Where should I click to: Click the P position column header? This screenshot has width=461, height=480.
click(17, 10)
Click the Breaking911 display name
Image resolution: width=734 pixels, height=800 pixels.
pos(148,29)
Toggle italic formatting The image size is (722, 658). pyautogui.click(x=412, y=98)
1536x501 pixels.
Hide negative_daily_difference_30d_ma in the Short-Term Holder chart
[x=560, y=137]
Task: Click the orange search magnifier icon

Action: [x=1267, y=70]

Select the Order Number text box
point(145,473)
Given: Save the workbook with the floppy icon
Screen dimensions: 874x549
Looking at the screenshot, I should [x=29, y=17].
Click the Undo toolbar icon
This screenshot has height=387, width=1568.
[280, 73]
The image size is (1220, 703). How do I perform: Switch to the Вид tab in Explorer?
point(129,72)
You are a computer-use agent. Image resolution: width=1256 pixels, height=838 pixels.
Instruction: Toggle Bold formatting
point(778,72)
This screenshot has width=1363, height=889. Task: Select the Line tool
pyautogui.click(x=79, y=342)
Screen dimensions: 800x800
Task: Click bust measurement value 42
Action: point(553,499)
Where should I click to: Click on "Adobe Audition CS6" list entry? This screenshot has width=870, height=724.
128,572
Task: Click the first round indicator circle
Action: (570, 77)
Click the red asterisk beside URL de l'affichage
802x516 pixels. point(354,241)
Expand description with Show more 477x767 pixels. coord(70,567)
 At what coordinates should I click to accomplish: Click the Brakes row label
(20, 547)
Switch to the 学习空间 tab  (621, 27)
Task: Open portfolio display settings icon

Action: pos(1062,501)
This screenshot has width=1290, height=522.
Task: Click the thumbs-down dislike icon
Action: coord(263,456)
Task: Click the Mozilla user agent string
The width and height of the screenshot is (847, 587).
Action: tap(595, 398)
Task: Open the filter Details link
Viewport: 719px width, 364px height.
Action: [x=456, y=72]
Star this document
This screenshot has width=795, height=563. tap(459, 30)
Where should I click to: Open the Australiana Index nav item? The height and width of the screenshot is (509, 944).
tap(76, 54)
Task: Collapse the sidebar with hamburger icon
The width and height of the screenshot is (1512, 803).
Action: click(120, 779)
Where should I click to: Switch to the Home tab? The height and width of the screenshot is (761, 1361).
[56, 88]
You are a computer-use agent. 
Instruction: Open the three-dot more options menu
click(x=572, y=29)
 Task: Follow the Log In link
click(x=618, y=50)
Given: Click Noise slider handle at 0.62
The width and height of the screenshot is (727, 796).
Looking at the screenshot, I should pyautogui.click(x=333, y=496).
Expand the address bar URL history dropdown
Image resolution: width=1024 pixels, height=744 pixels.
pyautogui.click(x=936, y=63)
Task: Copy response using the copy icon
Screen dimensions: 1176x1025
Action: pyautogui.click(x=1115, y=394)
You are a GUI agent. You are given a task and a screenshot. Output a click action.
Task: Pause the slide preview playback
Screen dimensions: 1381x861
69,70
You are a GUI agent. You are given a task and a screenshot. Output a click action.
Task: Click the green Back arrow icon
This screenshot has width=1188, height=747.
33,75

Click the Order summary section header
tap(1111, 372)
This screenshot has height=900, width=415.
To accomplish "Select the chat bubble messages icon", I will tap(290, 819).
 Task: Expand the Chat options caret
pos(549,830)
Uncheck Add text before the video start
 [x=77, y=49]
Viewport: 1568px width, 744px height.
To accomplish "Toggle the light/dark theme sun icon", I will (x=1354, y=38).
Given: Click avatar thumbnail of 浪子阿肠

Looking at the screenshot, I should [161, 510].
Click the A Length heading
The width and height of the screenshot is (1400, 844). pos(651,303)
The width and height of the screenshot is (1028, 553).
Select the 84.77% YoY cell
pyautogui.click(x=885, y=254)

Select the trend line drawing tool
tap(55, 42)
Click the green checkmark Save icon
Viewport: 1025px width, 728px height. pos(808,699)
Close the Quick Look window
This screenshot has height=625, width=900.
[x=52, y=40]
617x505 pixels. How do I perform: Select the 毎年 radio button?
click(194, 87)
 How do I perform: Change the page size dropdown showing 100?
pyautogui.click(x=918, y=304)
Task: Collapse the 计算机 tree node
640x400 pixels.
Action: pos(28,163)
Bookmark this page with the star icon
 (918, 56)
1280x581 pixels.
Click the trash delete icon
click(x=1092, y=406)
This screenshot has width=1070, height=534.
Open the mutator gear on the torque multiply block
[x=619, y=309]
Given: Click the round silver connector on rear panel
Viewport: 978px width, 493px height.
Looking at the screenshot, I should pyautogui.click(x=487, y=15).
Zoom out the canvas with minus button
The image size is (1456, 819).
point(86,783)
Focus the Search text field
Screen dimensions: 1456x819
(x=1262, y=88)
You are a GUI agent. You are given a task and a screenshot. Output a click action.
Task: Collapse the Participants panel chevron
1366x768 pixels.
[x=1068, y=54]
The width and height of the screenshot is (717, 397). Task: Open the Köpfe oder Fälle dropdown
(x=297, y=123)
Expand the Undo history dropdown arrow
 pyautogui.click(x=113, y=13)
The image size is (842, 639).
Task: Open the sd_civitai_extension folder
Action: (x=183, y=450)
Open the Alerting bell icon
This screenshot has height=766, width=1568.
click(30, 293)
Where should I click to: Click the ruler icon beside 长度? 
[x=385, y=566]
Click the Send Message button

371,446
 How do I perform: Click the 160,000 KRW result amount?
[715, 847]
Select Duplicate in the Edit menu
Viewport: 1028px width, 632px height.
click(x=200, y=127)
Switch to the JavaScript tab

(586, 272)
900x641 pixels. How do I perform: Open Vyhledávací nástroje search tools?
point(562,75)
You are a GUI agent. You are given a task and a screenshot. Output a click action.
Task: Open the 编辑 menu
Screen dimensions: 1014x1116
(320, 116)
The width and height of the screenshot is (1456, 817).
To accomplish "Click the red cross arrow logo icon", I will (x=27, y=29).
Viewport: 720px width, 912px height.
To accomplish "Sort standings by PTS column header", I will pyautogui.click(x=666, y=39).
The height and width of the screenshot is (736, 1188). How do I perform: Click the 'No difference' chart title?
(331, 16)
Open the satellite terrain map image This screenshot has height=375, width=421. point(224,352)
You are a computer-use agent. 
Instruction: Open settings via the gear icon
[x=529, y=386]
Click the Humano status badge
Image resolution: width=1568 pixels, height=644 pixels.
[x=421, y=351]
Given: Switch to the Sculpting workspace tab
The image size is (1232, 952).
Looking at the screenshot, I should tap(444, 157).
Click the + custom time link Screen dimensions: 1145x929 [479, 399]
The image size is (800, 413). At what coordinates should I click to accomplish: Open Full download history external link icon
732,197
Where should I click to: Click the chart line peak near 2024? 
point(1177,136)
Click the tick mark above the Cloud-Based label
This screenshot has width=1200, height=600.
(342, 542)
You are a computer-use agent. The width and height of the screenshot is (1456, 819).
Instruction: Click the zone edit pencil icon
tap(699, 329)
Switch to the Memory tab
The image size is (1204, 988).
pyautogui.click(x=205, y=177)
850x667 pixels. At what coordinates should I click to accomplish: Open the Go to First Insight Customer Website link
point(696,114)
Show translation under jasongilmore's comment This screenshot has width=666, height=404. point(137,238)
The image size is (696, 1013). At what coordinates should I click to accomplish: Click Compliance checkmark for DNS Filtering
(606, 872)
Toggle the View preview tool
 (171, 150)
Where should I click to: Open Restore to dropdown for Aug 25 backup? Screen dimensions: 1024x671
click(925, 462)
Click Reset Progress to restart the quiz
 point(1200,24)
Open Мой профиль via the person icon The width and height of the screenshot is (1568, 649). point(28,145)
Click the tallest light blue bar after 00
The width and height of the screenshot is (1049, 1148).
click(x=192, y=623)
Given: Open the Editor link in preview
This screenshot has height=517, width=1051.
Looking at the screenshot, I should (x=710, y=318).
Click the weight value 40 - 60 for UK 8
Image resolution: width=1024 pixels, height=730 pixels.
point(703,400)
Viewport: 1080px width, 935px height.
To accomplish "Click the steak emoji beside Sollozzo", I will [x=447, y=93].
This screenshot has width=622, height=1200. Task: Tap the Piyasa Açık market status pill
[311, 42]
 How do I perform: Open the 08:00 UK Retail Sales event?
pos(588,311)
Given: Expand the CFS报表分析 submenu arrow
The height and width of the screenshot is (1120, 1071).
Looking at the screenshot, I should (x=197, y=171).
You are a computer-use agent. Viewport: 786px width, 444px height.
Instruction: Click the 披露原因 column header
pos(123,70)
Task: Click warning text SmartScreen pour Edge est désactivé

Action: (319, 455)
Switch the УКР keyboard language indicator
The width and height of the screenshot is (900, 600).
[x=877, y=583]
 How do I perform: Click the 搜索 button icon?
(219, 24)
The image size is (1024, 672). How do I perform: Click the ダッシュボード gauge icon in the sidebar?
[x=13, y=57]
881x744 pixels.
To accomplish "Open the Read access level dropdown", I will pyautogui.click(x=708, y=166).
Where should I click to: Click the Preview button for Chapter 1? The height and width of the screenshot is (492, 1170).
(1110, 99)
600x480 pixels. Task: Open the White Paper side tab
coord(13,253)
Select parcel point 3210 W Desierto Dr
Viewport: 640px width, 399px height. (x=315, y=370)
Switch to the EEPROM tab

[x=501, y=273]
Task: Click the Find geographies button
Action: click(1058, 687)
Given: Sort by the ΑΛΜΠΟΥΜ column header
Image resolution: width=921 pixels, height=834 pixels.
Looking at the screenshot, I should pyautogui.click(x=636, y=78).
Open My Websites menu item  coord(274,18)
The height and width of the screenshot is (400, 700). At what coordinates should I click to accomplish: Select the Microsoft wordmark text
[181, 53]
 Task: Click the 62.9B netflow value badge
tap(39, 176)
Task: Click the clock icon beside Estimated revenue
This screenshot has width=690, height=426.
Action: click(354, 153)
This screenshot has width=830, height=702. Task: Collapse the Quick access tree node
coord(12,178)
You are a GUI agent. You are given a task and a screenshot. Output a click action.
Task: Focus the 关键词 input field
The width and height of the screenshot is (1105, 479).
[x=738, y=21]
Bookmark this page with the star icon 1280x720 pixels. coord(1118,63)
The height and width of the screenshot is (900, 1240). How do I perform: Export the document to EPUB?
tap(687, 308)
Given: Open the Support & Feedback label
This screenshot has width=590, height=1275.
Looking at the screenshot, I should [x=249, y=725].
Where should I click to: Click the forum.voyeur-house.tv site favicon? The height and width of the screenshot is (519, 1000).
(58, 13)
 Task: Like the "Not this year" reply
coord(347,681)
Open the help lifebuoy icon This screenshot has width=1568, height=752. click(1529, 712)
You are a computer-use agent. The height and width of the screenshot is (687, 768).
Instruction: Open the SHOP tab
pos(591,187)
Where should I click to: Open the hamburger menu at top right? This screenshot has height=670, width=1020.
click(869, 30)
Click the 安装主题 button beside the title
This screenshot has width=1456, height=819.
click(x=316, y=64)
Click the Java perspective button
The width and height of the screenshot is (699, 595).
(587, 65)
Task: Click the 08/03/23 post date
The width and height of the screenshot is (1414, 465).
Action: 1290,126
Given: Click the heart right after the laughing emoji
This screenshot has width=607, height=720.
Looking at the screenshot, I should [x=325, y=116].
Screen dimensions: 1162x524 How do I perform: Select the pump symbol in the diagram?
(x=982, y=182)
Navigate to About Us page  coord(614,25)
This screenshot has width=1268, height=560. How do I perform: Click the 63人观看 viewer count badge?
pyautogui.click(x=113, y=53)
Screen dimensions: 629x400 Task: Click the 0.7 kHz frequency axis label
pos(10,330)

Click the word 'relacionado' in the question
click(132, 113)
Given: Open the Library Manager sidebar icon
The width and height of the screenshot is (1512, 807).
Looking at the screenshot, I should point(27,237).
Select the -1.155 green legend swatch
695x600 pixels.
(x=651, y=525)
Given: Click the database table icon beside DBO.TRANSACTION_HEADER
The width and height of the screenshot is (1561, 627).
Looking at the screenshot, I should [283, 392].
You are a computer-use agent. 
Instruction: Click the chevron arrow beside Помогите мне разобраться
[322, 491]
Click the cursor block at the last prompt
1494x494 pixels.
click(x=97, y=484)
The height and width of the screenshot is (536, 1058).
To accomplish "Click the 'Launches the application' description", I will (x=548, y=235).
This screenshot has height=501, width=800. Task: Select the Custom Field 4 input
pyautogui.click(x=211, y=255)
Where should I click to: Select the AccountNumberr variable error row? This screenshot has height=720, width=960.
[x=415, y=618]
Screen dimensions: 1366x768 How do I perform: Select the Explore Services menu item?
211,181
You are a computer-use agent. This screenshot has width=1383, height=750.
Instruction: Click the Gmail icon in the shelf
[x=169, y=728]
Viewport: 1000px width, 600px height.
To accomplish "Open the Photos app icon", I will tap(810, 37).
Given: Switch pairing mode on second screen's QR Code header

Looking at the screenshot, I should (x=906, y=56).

----

What lines of the data contain the string "description"? List them.

EXPECTED ANSWER:
Expand description with Show more 477x767 pixels. coord(70,567)
To accomplish "Click the 'Launches the application' description", I will (x=548, y=235).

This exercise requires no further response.